SUPPLIED RECORDS:
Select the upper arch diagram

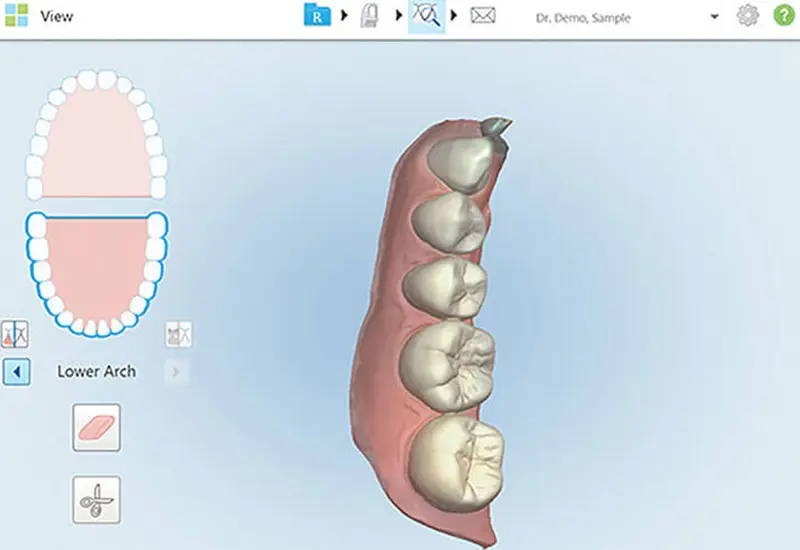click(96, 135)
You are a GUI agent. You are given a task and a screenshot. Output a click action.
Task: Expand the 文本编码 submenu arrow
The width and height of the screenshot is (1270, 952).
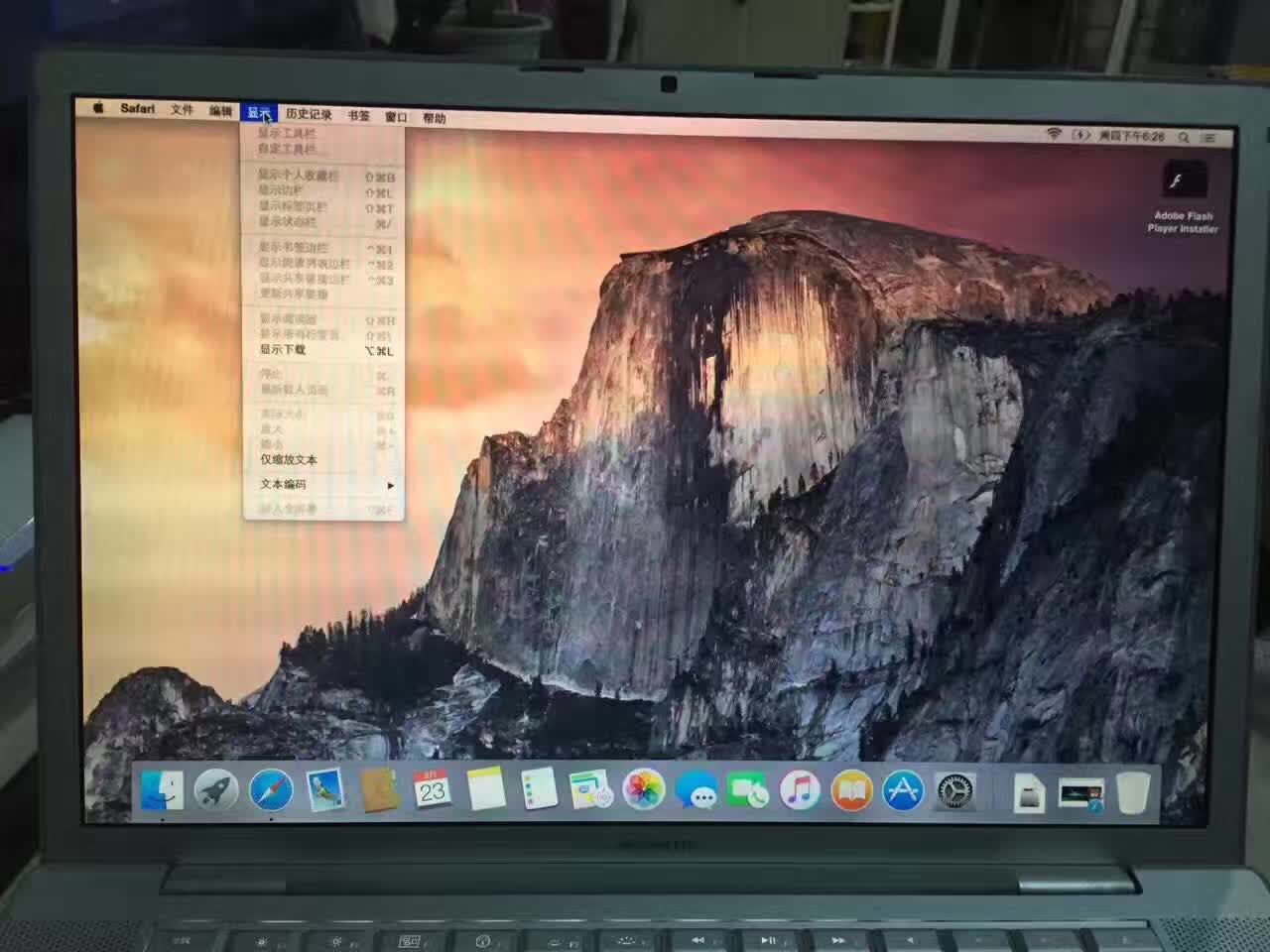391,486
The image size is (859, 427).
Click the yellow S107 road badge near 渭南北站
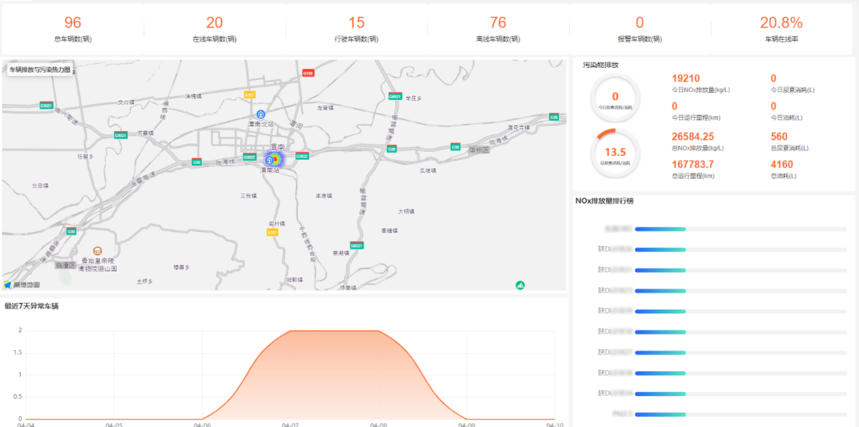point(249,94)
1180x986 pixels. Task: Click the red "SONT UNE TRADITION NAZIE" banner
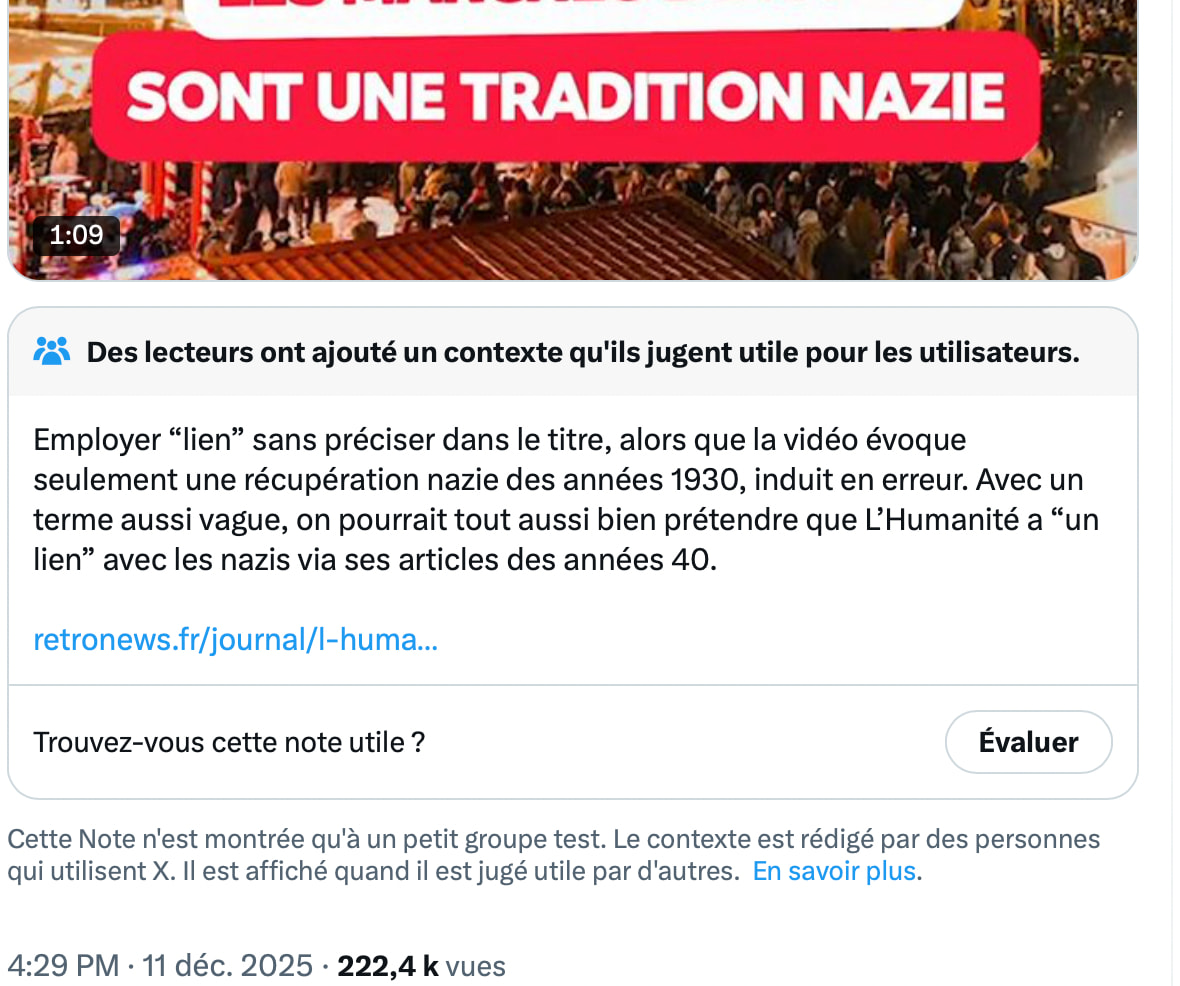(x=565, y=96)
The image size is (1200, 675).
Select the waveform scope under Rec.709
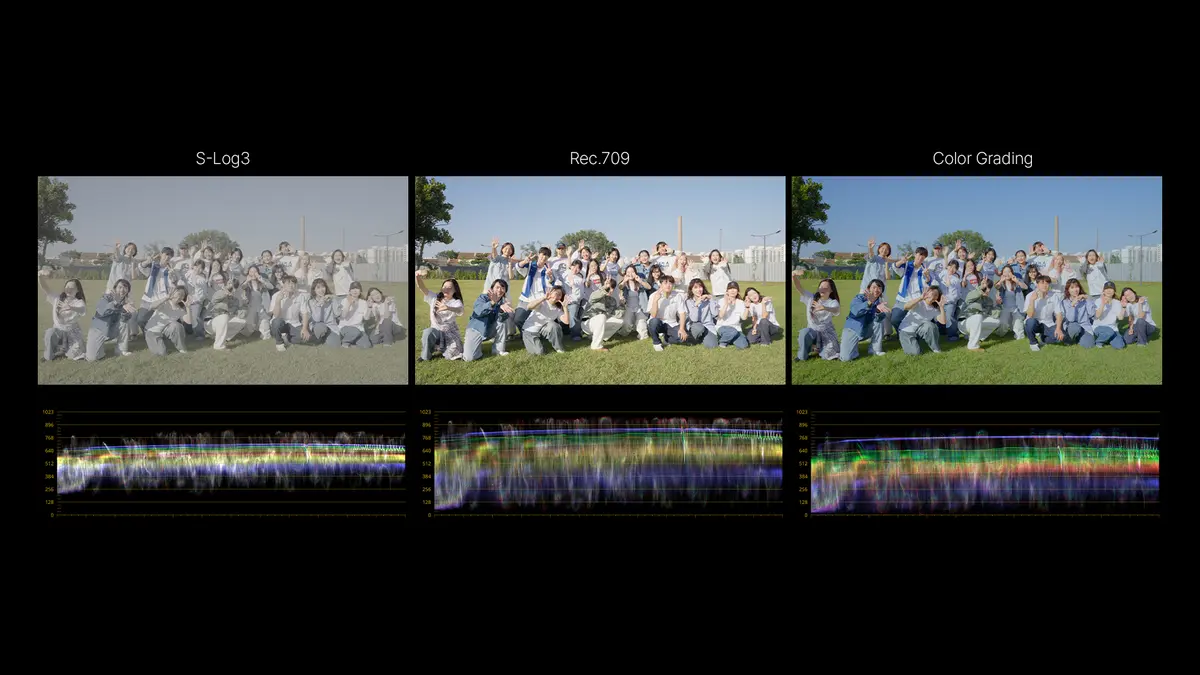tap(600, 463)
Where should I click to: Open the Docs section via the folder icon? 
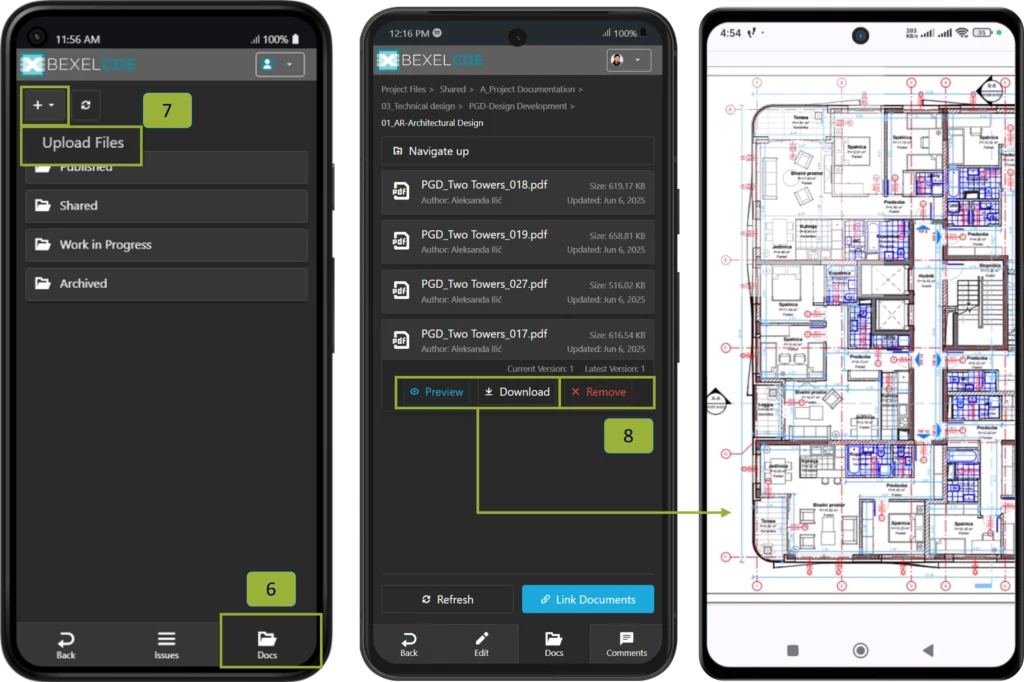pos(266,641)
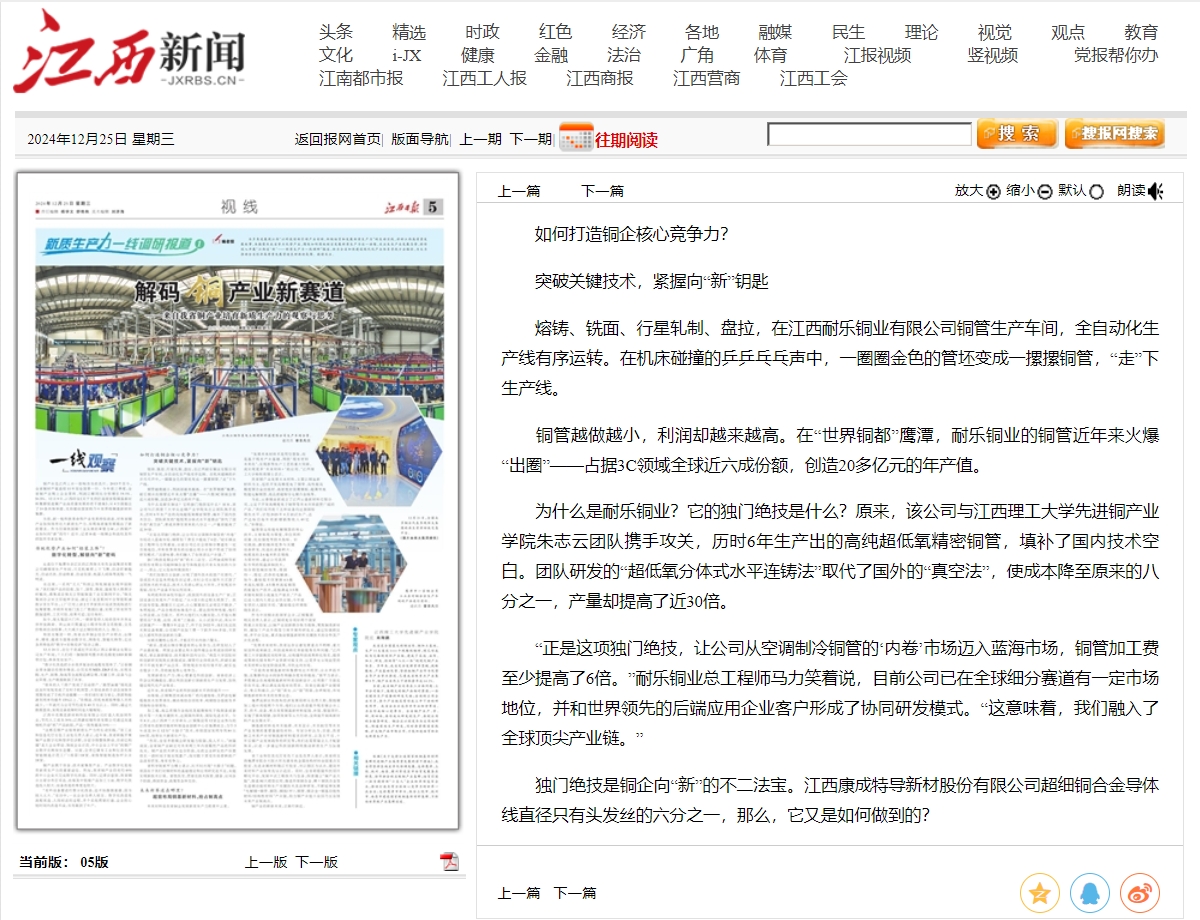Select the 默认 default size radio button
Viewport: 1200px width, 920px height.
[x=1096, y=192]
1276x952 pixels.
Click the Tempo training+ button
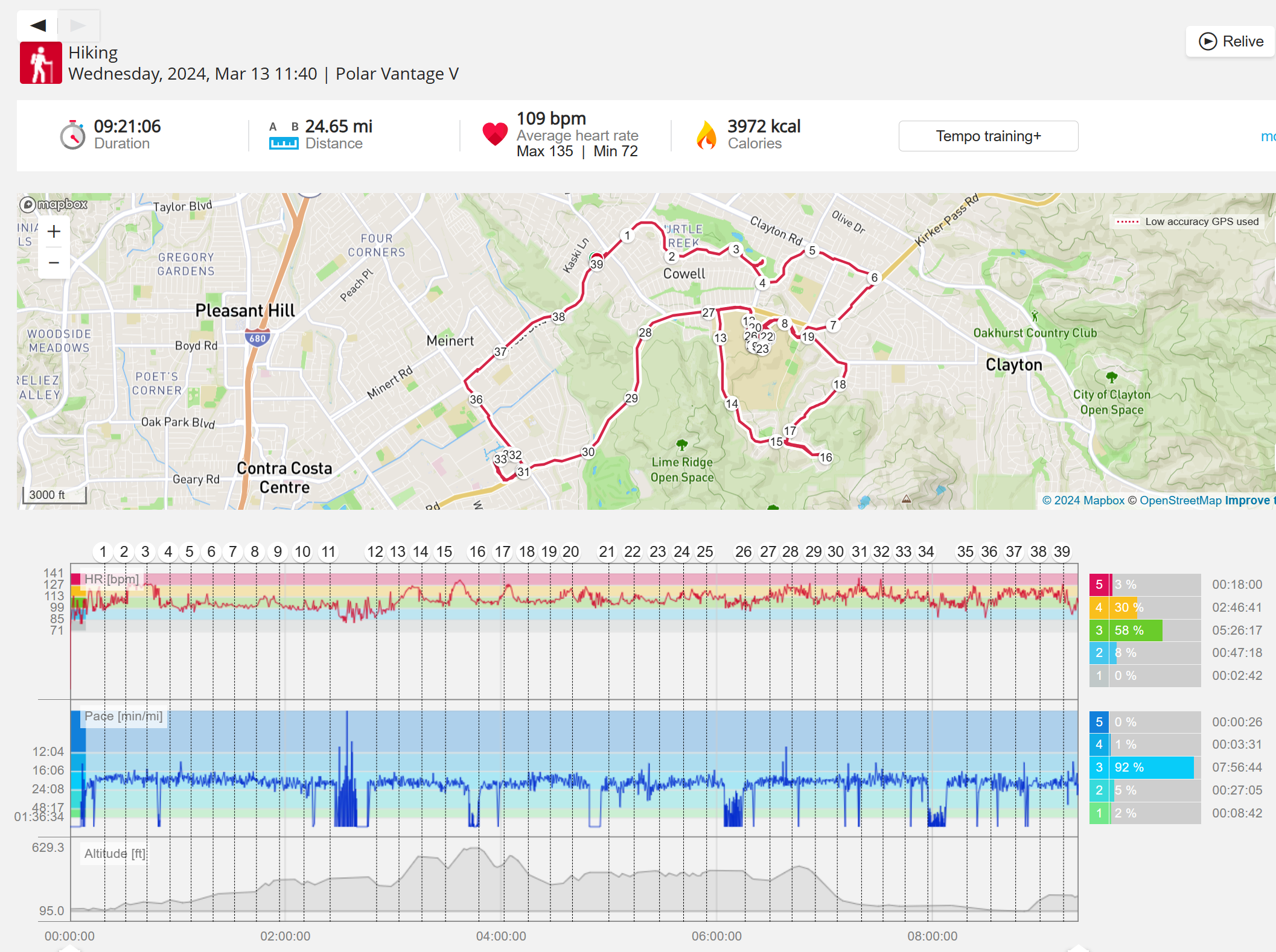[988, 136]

EXERCISE PROMPT: Reproduce every row above word for word, with the pictures left out.

EXERCISE SOLUTION:
Select the upper arch diagram

click(96, 135)
You are a GUI agent. You are given a task and a screenshot. Output a click action.
Task: Expand the 文本编码 submenu arrow
The width and height of the screenshot is (1270, 952).
391,486
The image size is (859, 427).
Click the yellow S107 road badge near 渭南北站
point(249,94)
1180x986 pixels. Task: Click the red "SONT UNE TRADITION NAZIE" banner
(x=565, y=96)
The image size is (1200, 675).
Select the waveform scope under Rec.709
tap(600, 463)
Where should I click to: Open the Docs section via the folder icon? 
pos(266,641)
Select the 默认 default size radio button
Viewport: 1200px width, 920px height.
[x=1096, y=192]
1276x952 pixels.
Click the Tempo training+ button
[988, 136]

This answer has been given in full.